ServiceNow Predictive Intelligence: Using ML Models for ITOM Anomaly Detection
ServiceNow Predictive Intelligence sounds like something only data scientists would care about. But for ITOM and ITSM teams running complex infrastructure, it's one of the most practical additions to the platform in recent releases. It takes the operational data you already have — events, metrics, incident history — and turns it into forward-looking signals that let you act before problems escalate.
Here's how it actually works and what you can do with it on a live instance.
What Predictive Intelligence Does
At its core, Predictive Intelligence analyzes patterns in your historical operational data to predict future anomalies. It uses ML models to detect deviations from established baselines — things like unusual CPU spikes, memory exhaustion trends, or service degradation patterns that historically led to outages.
The output isn't a dashboard you'd open manually. It's structured alert data that flows into your ITOM and ITSM processes: incidents, tasks, notifications, and automated remediation workflows.
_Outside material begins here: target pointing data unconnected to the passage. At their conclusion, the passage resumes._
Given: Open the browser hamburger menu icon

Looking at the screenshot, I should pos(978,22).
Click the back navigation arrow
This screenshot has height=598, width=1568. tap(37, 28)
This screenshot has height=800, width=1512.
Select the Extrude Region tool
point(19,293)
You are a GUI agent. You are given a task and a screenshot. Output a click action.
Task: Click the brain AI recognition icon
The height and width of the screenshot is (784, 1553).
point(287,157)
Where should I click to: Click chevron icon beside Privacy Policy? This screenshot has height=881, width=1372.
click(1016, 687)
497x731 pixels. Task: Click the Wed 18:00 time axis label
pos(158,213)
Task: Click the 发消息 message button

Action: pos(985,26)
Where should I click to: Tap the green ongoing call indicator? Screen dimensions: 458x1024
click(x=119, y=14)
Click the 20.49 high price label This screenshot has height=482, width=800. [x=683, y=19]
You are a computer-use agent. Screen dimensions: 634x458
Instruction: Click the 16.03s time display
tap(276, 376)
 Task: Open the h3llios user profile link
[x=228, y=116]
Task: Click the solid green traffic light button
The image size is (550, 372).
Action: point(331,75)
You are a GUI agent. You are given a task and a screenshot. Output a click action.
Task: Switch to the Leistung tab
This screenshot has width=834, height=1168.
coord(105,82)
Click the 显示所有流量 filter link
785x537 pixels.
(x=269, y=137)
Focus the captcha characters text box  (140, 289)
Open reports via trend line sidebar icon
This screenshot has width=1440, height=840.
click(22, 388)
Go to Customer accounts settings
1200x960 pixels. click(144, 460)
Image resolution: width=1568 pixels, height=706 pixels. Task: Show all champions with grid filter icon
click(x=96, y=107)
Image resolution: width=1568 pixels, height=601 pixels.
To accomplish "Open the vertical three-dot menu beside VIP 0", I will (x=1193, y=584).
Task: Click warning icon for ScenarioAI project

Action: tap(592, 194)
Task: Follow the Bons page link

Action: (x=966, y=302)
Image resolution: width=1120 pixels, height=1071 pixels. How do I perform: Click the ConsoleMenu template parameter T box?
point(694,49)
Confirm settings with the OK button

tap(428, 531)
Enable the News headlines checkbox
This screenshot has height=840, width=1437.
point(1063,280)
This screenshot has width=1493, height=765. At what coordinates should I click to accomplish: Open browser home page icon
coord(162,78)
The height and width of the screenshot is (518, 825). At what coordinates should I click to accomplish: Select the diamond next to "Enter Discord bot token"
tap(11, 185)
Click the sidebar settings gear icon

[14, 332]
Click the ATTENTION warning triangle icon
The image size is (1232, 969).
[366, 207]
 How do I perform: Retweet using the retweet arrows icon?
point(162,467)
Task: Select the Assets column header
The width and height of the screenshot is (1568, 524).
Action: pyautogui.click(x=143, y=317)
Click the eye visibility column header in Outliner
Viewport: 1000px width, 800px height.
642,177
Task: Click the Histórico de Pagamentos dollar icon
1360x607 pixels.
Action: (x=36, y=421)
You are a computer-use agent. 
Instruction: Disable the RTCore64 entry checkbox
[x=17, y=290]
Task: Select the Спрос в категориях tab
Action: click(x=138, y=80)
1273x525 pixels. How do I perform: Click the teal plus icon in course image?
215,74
Setting Up Your First ML Model
Before you start, make sure the Predictive Intelligence plugin (com.snc.predictive_intelligence) is activated on your instance. You'll also need historical data — the more clean, structured records you have, the better.
1. Create a Training Dataset
Navigate to Predictive Intelligence > Training Data and create a new dataset. Pick the table you want to analyze — for ITOM anomaly detection, this is typically cmdb_ci joined with event or metric data.
Table: cmdb_ci
Filters: type = 'server' AND operational_status = '1'
Features: cpu_usage_pct, memory_usage_pct, disk_usage_pct, incident_count_30d
Label: critical_incident_raised (boolean)
The "label" column is what the model learns to predict. You can generate this from historical incident data — a CI that had a critical incident in the last 7 days gets true, otherwise false.
2. Configure and Train the Model
Go to Predictive Intelligence > Models and create a new model. Point it to your training dataset. ServiceNow handles the algorithm selection and training automatically — you don't specify the ML algorithm.
Key settings to configure:
- Prediction type: Classification (for yes/no outcomes like "will this CI go critical?") or Regression (for continuous values like "what will CPU usage be in 3 days?")
- Prediction window: How far ahead to predict (e.g., 7 days)
- Refresh frequency: How often to retrain the model (weekly is typical for operational data)
Once configured, trigger the training job. Depending on your dataset size, this runs in the background and you'll get a notification when it's done.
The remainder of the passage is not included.